Crackers were invented by Thomas J. Smith of London in 1847.[1][2] He created the crackers as a development of his bon-bon sweets, which he sold in a twist of paper (the origins of the traditional sweet-wrapper). As sales of bon-bons slumped, Smith began to come up with new promotional ideas. His first tactic was to insert mottos into the wrappers of the sweets (cf. fortune cookies), but this had only limited success.

He was inspired to add the “crackle” element when he heard the crackle of a log he had just put on the fire. The size of the paper wrapper had to be increased to incorporate the banger mechanism, and the sweet itself was eventually dropped, to be replaced by a small gift. The new product was initially marketed as the Cosaque (i.e., Cossack), but the onomatopoeic “cracker” soon became the commonly used name, as rival varieties were introduced to the market. The other elements of the modern cracker, the gifts, paper hats and varied designs, were all introduced by Tom Smith’s son, Walter Smith, to differentiate his product from the many copycat cracker manufacturers which had suddenly sprung up.


TomSmithChristmasCrackers.com

Comments

  1. avatar says

    I realised that crackers aren’t a standard American part of Christmas, but to have to buy them from a fireworks store sounds really wierd!

    Okay, so they go bang, but they’re less explosive than one single match and I can buy a whole box of matches (and a box of crackers, come to think of it) from my local supermarket!
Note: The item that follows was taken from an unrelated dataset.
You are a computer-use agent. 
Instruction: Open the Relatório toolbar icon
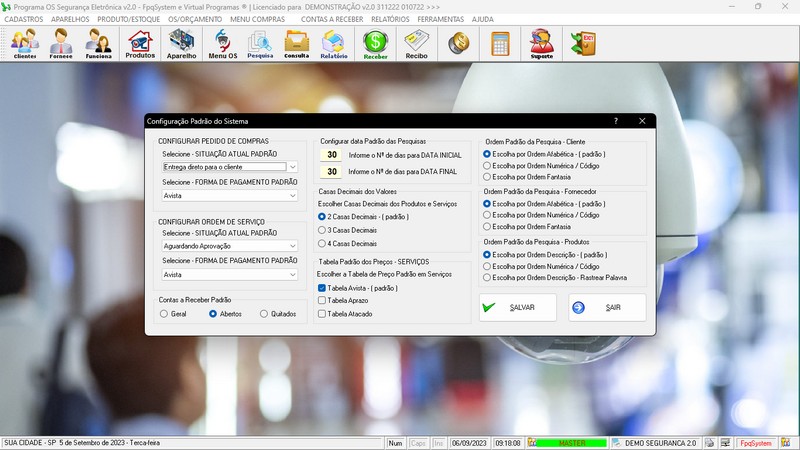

    Or maybe their sale is restricted in certain US States because they’ve realised how BAD the jokes inside are?! I still love crackers, though!

    Anna x

    P.S. Typical British joke found inside a cracker – What’s the difference between a jailer and a jeweller? One sells watches, the other watches cells.

  2. avatarAmanda says

    In recent years I’ve found them at Walmart, of all places, with the New Year’s Eve stuff! Unfortunately that means they sometimes don’t put them out until after Christmas.

  3. avatar says

    You can find them at GillianCrackers too! We fill the crackers in keeping with the original Victorian tradition with games, puzzles, sweets, paper hat and a Christmas tree decoration. We deliver throughout Canada and the USA.

    Cheers!

    • avatarRobyn says

      I just came by to say that, though I know it by its older name, Cost Plus. Great minds think alike!

    • avatar says

      I spotted them in our World Market last week. They had several options, including mini ones and regular-sized ones. We only have three in our family, so I was resisting buying a huge package of them, but I suppose I could take a few to co-workers. I had crackers when I lived in Scotland as a child, but my Anglophile hubby (who only visited the UK for the first time three years ago), has only heard of them, he’s never had any.

  4. avatarKaren says

    I saw them at Cost Plus World Market here in the Pacific Northwest. Lots of U.K. goodies as well.

  5. avatarRobyn Markow says

    I bought some @ MIchaels(the Arts & Crafts Supply store) I got them on sale (for 5 for a buck!) However,it wasn’t around the Holidays,but I’m sure they have them now.

  6. avatarCathy says

    I have found crackers at all the places mentioned but I think I have found the best ones at Marshalls. I have gotten them there the past 3 years. My kids love them.

  7. avatarSusan says

    If anyone has Tuesday Morning stores near them, they carry crackers there every year in many different patterns. That’s where I got mine.